Remember that when using templates, all of the code you write goes in the .h
file. So you will turn in 2 files for this project: bst-student-proj3.h and
driver-proj3.cpp. Your driver should
#include "bst-student-proj3.h"
, and that file should
#include "bst-prof-proj3.h"
(which it already does).
The EncryptionTree's two methods (encrypt and decrypt) method should not print anything; instead they should return values to the caller (driver) who can then print something.
Sample executables
Here are sample executables for you. When you design test cases, you can judge your output against the output from the correct solution. Here are the compiled solutions: If you give a command-line argument to these executables, they will print extra information about how they are exploring. For example, this will execute the program like normal, redirecting input from a file called my_input.txt:% project3_solution_dos.exe < my_input.txt
But here is the mode of operation that will cause the program to print out what it is doing in more detail:
% project3_solution_dos.exe printMore < my_input.txt
The command-line argument doesn't have to be the word "printMore", it can be anything.
Milestones
Since this is a large project, it helps to have a plan of attack.

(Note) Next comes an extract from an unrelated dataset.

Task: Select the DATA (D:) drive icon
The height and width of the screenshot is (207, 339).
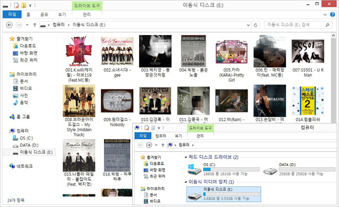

The following milestones will not be turned in nor graded, however, I strongly recommend that you do them for your own good and at the suggested pace.
Step | Finish by | Milestone |
---|---|---|
1. | Thursday a.p. | WRITE and TEST all the unfinished methods in the BSTNode. |
2. | Monday w.a.p. | WRITE and TEST the BST insert method, and the encrypt and decrypt methods in the EncryptionTree. |
3. | Wednesday w.a.p. | WRITE and TEST the BST remove method and the project driver. Finish early so you have time to debug. |
Use your book. Your book has code for writing a binary search tree, but your code will be fairly different, since the book uses recursion but your code will mostly not use recursion. However, you should read and understand the code in the book first.
Final notes
Remember when writing this program to adhere to the coding style guidelines. This is an individual project, so you must work alone. No credit will be given for a solution which does not pass all the hidden tests I create, or does not pass in the allowed time. For more detailed instructions, read the project submission guidelines.